DOCUMENT SECTION:
Triage involves dividing players who need heals into 3 levels of priority based on class, current health, damage being taken, and tactical situation:
(Triage 1) Those who NEED to be kept up and also CAN be saved with immediate healing. Both conditions must apply. The main tank and healers need to be kept up, but if there is not enough time to save them immediately move on to heal a Triage 1 patient.
(Triage 2) Those who can be saved and continue to tank, damage or heal, but there is time to heal them after Triage 1. Most patients fall in this category.
(Triage 3) Those who probably can’t be saved or who can’t contribute much if saved. Examples are tanks there is not time to save and heavily injured mages out of mana – Triage 1 and 2 patients can become Triage 3 patients if healing is delayed. Putting a lot of healing on terminal patients with heavy aggro creates added healing aggro and serious risk for you when the patient dies. This can create a situation where you need to keep pouring heals in because you will be mobbed if your patient goes down (the “Mage aggro trap”).
* Check your own health frequently (or use overhead scrolling combat text). If you have serious aggro, healing yourself just makes things worse – it is better for you to stop healing and have a backup healer patch you up in order to avoid adding more threat, although sometimes you don’t have the time or HP left to wait. If you are soulstoned, OOM and near death, at times it is better to die and resurrect immediately IF that is needed to turn the fight around.
* Healers should help heal each other, mainly a secondary healer healing a primary healer. Don’t be an aggro miser – share the hate.
* Focus on healing tanks even if they have healing spells. It is not safe for a Druid tanking in Bear form to shift out to heal. Shamans and Paladins need their mana to cast spells that help tanking – they may heal themselves at times to help create Threat or relieve their healer, but this risks loss of aggro control. They are the “meat shield” between the mobs and the group – their health is the main healer’s responsibility. You do not need to keep them topped off – indeed, healing all the health you can creates additional healing Threat – but you do need to keep them alive.
* Intelligent Hunters and Rogues usually need only occasional light heals. They can do damage as long as they are alive, and they can feint, vanish, or feign death to lose aggro and give time to heal. They are rarely Triage 1, and when they are a small heal is often enough to let them shake off aggro. Because these classes can defend themselves and escape, your healing priority must be those classes that can’t.
* Mages and Warlocks are important patients. Mages do a lot of damage until their mana is low, at which point they can still have value for crowd control. Sometimes the best thing to do with an OOM mage who pulled a lot of aggro is to let him die rather than trying to save him and seeing the mobs come for you once the Mage falls.
* Warlocks are special because they can draw health from their enemies and can convert health into mana by life tapping. In order to take advantage of their combat regeneration, smart Warlocks life tap once or twice if their health is full and their mana is partly down. By spending more of their health they can obtain ample mana to do damage, and healing an OOM Warlock to enable him to life tap and continue doing damage is an efficient way of converting your mana into damage on target (this multiplies your healing ratio by their life tap and damage ratios). Warlocks tend to have high health, so I encourage Warlocks to life tap reasonably and leave room in their health bar for me to throw them a cheap efficient heal if I can spare one. Listen for the distinctive sound of a life tap and don’t be unduly alarmed by a Warlock’s health unless it is headed below half health (around 2000-3000 health for a well equipped 60 Warlock).
* Monitor players, not pets, and heal pets last unless the pet is the party tank. Pet owners can heal their pets or resummon them in combat, but that takes time from DPS. Heal pets doing crowd control/off-tanking first, then damage pets.

DATASET ENTRIES:
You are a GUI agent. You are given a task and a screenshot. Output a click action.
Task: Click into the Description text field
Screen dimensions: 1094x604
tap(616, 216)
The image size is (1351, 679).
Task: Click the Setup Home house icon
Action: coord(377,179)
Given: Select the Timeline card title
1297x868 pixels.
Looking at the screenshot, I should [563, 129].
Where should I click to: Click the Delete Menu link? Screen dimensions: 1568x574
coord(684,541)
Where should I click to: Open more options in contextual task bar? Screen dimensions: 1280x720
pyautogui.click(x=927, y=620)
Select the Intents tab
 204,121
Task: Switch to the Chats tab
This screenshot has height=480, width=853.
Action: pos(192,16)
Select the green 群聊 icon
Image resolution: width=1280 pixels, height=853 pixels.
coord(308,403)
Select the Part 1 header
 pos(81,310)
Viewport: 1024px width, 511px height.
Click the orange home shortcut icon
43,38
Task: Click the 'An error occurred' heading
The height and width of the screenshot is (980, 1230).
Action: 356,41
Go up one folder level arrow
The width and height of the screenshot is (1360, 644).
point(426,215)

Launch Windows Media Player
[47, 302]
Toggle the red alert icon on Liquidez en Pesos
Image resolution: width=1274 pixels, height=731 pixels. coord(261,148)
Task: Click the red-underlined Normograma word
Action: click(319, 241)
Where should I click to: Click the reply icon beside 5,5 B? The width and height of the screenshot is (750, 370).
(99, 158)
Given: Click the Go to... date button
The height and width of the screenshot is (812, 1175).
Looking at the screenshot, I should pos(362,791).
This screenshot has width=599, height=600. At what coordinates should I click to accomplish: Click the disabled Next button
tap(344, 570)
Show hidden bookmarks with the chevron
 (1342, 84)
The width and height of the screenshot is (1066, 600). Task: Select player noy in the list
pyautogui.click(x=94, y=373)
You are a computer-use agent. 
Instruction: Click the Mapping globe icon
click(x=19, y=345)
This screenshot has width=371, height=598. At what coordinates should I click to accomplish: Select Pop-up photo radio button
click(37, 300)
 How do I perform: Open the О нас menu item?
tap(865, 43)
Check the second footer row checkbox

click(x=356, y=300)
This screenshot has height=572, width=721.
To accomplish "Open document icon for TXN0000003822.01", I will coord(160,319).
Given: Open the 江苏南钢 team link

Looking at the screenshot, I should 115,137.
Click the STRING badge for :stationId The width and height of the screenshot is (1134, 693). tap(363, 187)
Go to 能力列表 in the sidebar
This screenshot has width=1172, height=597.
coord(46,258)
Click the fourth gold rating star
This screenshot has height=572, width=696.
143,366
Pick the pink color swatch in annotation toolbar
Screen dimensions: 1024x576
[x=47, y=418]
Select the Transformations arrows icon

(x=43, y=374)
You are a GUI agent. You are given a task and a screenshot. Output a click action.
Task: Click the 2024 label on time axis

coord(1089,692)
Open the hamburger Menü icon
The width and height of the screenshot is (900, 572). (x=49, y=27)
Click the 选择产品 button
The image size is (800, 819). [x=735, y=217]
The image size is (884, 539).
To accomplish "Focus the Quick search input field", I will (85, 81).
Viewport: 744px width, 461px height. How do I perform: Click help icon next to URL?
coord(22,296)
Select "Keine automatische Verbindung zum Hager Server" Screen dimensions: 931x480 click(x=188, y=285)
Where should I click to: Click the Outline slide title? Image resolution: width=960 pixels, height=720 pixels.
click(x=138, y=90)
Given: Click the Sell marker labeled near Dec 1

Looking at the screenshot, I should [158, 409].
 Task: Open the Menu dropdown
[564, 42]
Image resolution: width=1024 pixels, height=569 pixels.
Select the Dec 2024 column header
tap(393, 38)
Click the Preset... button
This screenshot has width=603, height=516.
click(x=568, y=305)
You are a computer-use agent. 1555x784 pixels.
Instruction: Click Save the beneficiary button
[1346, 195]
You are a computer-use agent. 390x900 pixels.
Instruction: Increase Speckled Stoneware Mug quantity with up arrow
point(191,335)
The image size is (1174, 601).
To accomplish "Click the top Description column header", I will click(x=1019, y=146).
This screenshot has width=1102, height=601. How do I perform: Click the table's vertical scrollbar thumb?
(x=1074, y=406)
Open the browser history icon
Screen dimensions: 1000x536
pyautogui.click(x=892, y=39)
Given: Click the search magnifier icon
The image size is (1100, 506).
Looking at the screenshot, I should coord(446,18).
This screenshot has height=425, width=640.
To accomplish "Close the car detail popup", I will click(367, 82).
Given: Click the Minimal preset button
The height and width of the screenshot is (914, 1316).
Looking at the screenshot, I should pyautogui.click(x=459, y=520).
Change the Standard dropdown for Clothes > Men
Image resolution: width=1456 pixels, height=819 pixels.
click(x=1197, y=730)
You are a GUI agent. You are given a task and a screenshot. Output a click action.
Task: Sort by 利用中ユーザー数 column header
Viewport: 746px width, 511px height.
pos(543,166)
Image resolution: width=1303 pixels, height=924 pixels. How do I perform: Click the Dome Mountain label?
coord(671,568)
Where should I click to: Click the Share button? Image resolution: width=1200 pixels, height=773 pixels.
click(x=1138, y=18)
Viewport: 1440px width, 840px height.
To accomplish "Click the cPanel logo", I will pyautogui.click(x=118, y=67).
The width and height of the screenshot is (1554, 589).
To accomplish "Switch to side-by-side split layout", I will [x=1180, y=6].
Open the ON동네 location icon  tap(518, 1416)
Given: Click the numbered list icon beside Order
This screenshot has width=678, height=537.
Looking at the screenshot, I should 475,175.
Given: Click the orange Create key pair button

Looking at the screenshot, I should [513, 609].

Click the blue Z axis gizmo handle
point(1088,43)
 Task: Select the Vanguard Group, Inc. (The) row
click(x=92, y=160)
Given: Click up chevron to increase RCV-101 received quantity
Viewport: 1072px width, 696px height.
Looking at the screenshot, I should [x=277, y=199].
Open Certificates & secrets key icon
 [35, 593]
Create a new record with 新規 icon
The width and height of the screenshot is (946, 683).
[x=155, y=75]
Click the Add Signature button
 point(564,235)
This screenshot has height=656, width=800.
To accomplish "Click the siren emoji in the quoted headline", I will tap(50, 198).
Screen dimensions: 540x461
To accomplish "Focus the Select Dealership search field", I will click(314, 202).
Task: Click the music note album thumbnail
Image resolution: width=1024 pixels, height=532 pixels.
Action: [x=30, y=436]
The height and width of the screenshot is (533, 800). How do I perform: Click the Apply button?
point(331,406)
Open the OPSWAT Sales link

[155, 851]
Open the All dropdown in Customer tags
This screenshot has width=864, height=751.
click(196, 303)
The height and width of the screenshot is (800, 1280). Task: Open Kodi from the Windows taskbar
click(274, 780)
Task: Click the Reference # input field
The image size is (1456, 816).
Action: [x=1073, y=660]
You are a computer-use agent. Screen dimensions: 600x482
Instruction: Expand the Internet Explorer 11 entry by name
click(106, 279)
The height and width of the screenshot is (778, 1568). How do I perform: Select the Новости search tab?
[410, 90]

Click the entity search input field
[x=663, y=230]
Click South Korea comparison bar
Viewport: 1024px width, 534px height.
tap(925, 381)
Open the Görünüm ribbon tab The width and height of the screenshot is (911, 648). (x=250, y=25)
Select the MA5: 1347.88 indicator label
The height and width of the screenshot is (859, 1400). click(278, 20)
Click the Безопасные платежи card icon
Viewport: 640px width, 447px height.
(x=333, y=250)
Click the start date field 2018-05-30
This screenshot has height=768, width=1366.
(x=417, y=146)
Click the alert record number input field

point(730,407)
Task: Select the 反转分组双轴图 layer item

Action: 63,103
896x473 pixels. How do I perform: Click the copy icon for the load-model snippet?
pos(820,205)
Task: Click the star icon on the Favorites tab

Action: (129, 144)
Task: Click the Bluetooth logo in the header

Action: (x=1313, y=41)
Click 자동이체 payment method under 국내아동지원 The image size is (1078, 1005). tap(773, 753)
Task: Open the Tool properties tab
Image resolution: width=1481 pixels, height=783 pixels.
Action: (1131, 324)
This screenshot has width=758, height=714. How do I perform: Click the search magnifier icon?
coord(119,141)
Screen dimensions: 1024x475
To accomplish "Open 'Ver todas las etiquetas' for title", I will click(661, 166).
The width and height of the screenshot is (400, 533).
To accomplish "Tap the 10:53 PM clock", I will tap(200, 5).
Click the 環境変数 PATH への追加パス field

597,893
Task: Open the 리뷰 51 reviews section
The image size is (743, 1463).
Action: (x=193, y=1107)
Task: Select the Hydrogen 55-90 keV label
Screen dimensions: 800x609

EXERCISE BRIEF:
Answer from the healing triage text above:
(a) Which triage level do most patients fall into?
(b) What three actions can Hunters and Rogues use to lose aggro?
(c) Below what level should a Warlock's health drop before you are alarmed?

ANSWER TO THE PROBLEM:
(a) Triage 2.
(b) Feint, vanish, or feign death.
(c) Below half health, around 2000-3000 health for a well equipped 60 Warlock.